Noi vogliamo radicarci e restare in questo quartiere, dal quale troppi invece vanno via. La vera nostra forza è quella del volontariato e della gratuità della nostra opera. Questa è la nostra vera grande risorsa. Stessa filosofia riguarda le altre attività promosse da Ace sul fronte della ricerca, dell'agricoltura sociale su un terrazzamento di cinque ettari e della promozione di una cultura del benessere che non è affatto di carattere esclusivamente sanitario», ha evidenziato Lino Caserta.

Attenzione a donne, bambine e bambini

«La prima fase è stata dedicata alla sensibilizzazione e all'informazione. Dopo i primi dieci mesi - ha spiegato Francesca Altomonte, mediatrice sociale - possiamo affermare che coloro che risiedono nel quartiere sanno che ci siamo e non solo per le questioni sanitarie ma anche per le attività messe in campo per minori e donne. Qui operano professionisti in grado di accogliere e di poter rispondere ai bisogni delle persone e del territorio. La nostra interlocuzione con le donne cresce e auspichiamo di poter incrementare anche le attività con bambini e bambine. Sono tante le associazioni che prestano la loro opera volontaria in questa struttura.

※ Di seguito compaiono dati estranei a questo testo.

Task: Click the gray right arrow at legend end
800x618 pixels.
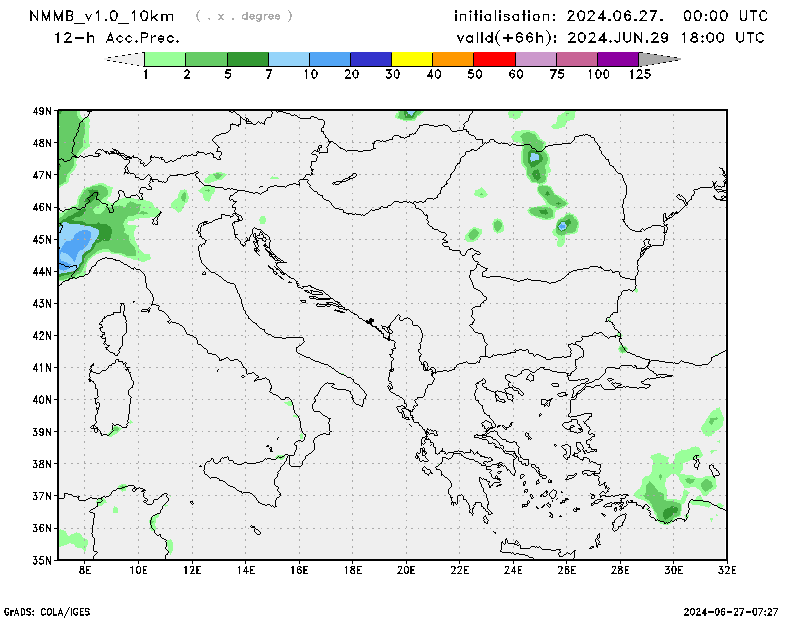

Sappiamo che c'è paura di troppe domande ma in realtà qui non si chiedono documenti proprio perché ciò che per noi conta è che le persone si avvicinino e conoscano servizi e opportunità per la loro salute e il loro pieno benessere. Il centro è aperto dal lunedì al venerdì la mattina per le visite specialistiche e il pomeriggio, a volte per le visite ma prevalentemente per le attività sociali e aggregative. Ogni incontro è per noi occasione di scoperta di bisogni di cui spesso le persone non sono coscienti. Sul vaccino, per esempio, registriamo una scarsa informazione che genera paura e mancanza di consapevolezza. Sarebbe necessaria una maggiore attività di sensibilizzazione», ha concluso Francesca Altomonte, mediatrice sociale.